- Description of the task -
The reply should contain all of the data below, word for word.

- Task material -
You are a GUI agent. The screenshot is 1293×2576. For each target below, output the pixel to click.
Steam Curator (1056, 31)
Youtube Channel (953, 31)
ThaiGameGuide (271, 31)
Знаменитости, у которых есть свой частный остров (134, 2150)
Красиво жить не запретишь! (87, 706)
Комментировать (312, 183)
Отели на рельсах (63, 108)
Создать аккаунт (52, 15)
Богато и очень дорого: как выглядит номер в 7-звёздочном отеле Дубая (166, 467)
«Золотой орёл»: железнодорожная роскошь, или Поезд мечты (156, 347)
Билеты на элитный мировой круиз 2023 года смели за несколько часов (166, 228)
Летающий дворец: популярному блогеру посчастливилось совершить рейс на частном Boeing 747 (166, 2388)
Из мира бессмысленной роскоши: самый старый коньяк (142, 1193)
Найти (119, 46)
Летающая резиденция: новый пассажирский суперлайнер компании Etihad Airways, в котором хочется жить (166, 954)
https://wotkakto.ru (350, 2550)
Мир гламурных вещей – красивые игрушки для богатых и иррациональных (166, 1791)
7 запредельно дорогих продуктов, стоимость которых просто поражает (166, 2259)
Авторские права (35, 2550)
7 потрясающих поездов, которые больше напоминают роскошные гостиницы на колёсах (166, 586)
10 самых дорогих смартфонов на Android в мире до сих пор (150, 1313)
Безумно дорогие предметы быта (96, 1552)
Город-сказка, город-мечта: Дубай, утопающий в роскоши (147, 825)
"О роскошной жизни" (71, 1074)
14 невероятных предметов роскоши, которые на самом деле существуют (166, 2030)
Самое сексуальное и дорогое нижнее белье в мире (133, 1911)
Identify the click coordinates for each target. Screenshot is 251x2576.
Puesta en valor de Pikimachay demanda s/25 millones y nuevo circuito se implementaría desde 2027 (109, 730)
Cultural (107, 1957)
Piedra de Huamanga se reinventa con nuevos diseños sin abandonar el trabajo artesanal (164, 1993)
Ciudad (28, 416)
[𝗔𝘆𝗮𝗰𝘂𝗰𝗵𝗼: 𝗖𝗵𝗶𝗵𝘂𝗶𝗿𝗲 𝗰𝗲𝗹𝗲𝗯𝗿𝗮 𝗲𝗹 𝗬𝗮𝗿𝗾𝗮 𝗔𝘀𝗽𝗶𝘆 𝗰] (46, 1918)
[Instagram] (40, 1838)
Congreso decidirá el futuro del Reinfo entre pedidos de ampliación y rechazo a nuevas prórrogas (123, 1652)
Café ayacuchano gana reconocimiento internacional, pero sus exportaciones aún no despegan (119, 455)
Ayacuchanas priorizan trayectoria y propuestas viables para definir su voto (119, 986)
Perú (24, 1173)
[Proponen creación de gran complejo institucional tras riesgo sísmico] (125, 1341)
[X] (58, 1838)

- Solution -
You are a GUI agent. The screenshot is 1293×2576. For each target below, output the pixel to click.
Steam Curator (1056, 31)
Youtube Channel (953, 31)
ThaiGameGuide (271, 31)
Знаменитости, у которых есть свой частный остров (134, 2150)
Красиво жить не запретишь! (87, 706)
Комментировать (312, 183)
Отели на рельсах (63, 108)
Создать аккаунт (52, 15)
Богато и очень дорого: как выглядит номер в 7-звёздочном отеле Дубая (166, 467)
«Золотой орёл»: железнодорожная роскошь, или Поезд мечты (156, 347)
Билеты на элитный мировой круиз 2023 года смели за несколько часов (166, 228)
Летающий дворец: популярному блогеру посчастливилось совершить рейс на частном Boeing 747 (166, 2388)
Из мира бессмысленной роскоши: самый старый коньяк (142, 1193)
Найти (119, 46)
Летающая резиденция: новый пассажирский суперлайнер компании Etihad Airways, в котором хочется жить (166, 954)
https://wotkakto.ru (350, 2550)
Мир гламурных вещей – красивые игрушки для богатых и иррациональных (166, 1791)
7 запредельно дорогих продуктов, стоимость которых просто поражает (166, 2259)
Авторские права (35, 2550)
7 потрясающих поездов, которые больше напоминают роскошные гостиницы на колёсах (166, 586)
10 самых дорогих смартфонов на Android в мире до сих пор (150, 1313)
Безумно дорогие предметы быта (96, 1552)
Город-сказка, город-мечта: Дубай, утопающий в роскоши (147, 825)
"О роскошной жизни" (71, 1074)
14 невероятных предметов роскоши, которые на самом деле существуют (166, 2030)
Самое сексуальное и дорогое нижнее белье в мире (133, 1911)
Identify the click coordinates for each target. Screenshot is 251x2576.
Puesta en valor de Pikimachay demanda s/25 millones y nuevo circuito se implementaría desde 2027 (109, 730)
Cultural (107, 1957)
Piedra de Huamanga se reinventa con nuevos diseños sin abandonar el trabajo artesanal (164, 1993)
Ciudad (28, 416)
[𝗔𝘆𝗮𝗰𝘂𝗰𝗵𝗼: 𝗖𝗵𝗶𝗵𝘂𝗶𝗿𝗲 𝗰𝗲𝗹𝗲𝗯𝗿𝗮 𝗲𝗹 𝗬𝗮𝗿𝗾𝗮 𝗔𝘀𝗽𝗶𝘆 𝗰] (46, 1918)
[Instagram] (40, 1838)
Congreso decidirá el futuro del Reinfo entre pedidos de ampliación y rechazo a nuevas prórrogas (123, 1652)
Café ayacuchano gana reconocimiento internacional, pero sus exportaciones aún no despegan (119, 455)
Ayacuchanas priorizan trayectoria y propuestas viables para definir su voto (119, 986)
Perú (24, 1173)
[Proponen creación de gran complejo institucional tras riesgo sísmico] (125, 1341)
[X] (58, 1838)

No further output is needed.